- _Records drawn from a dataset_
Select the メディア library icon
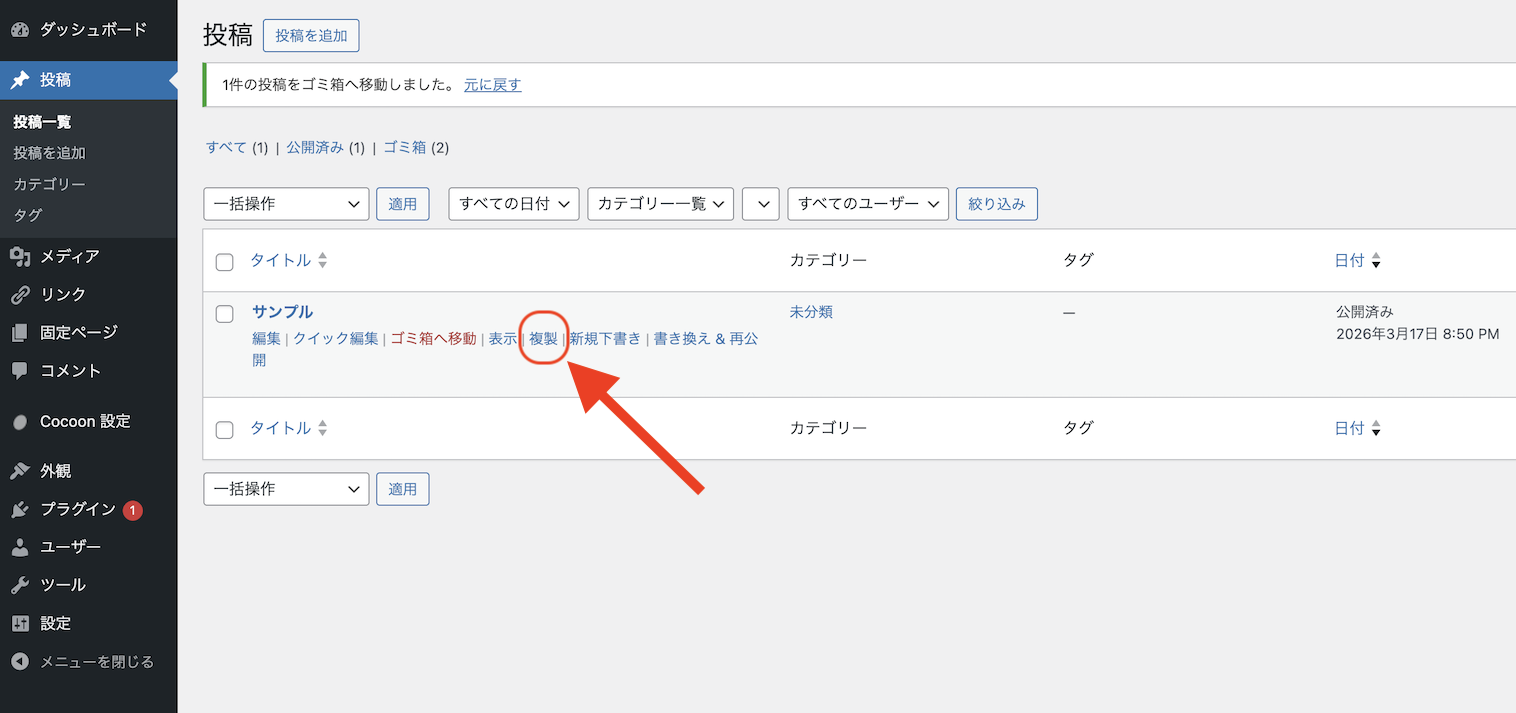The width and height of the screenshot is (1516, 713). coord(22,255)
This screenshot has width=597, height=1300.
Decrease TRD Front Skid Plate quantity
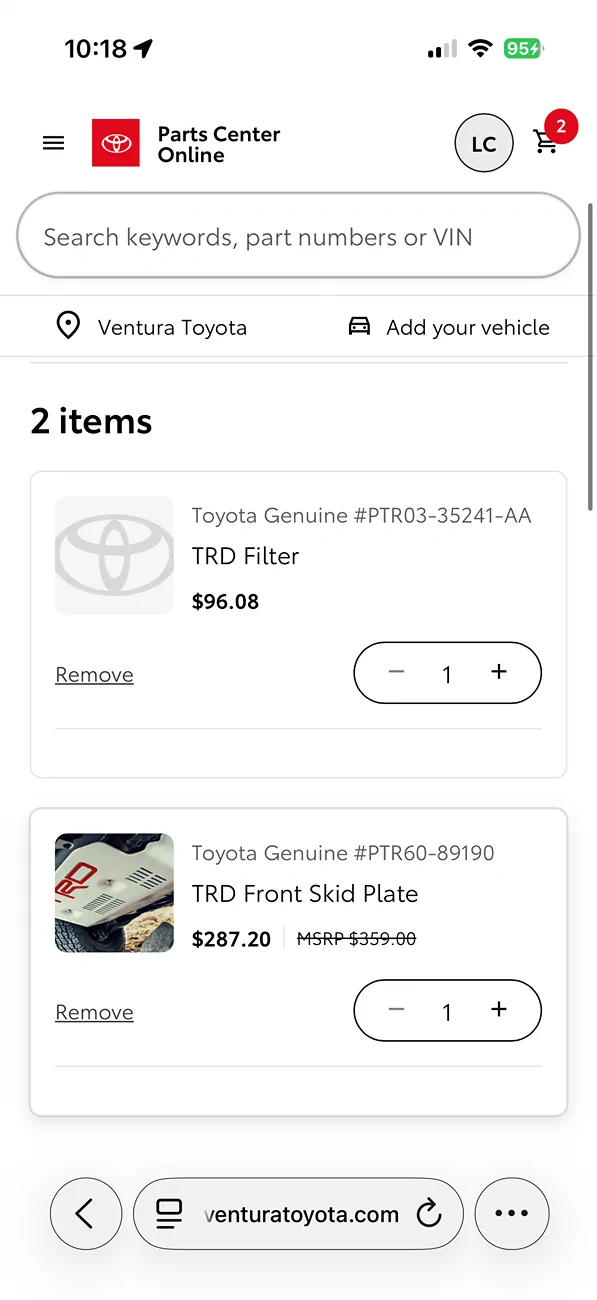coord(396,1010)
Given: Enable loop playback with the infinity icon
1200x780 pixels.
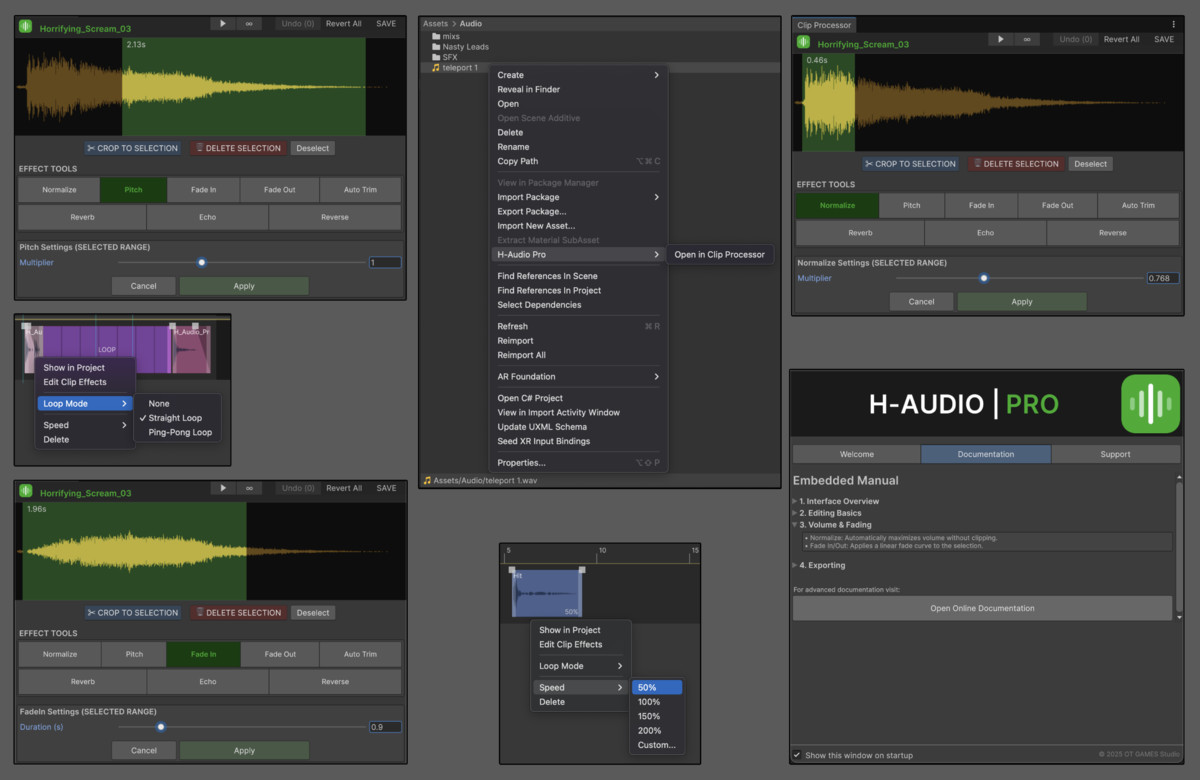Looking at the screenshot, I should coord(250,23).
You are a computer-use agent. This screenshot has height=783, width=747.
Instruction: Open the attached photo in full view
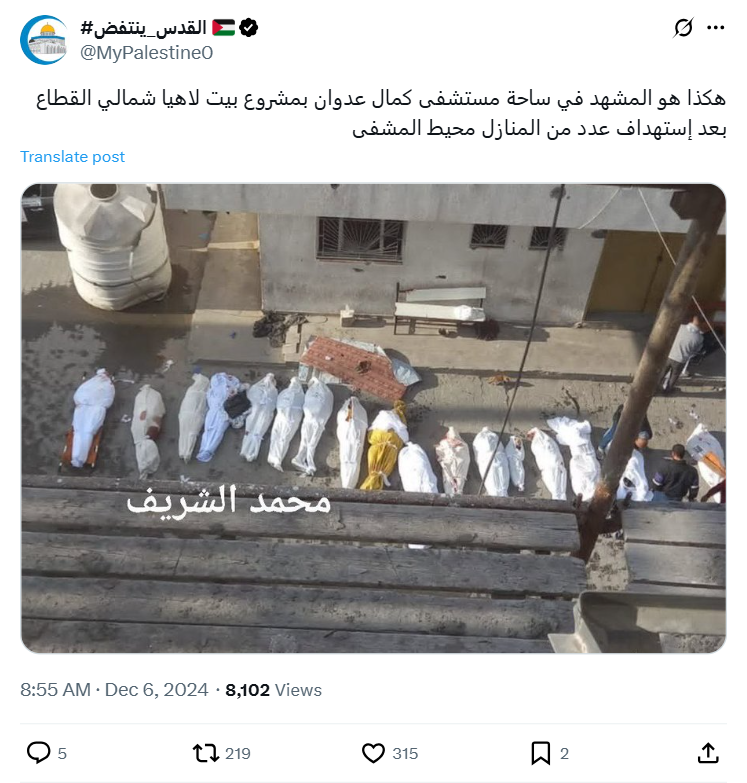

- _What is needed_
Once the line containing "1200x780 pixels." is found, copy it and each line after it through the end of the entries above exactly; nothing else, and no pictures.

- _Response area_
1200x780 pixels.
Looking at the screenshot, I should coord(250,23).
You are a computer-use agent. This screenshot has height=783, width=747.
Instruction: Open the attached photo in full view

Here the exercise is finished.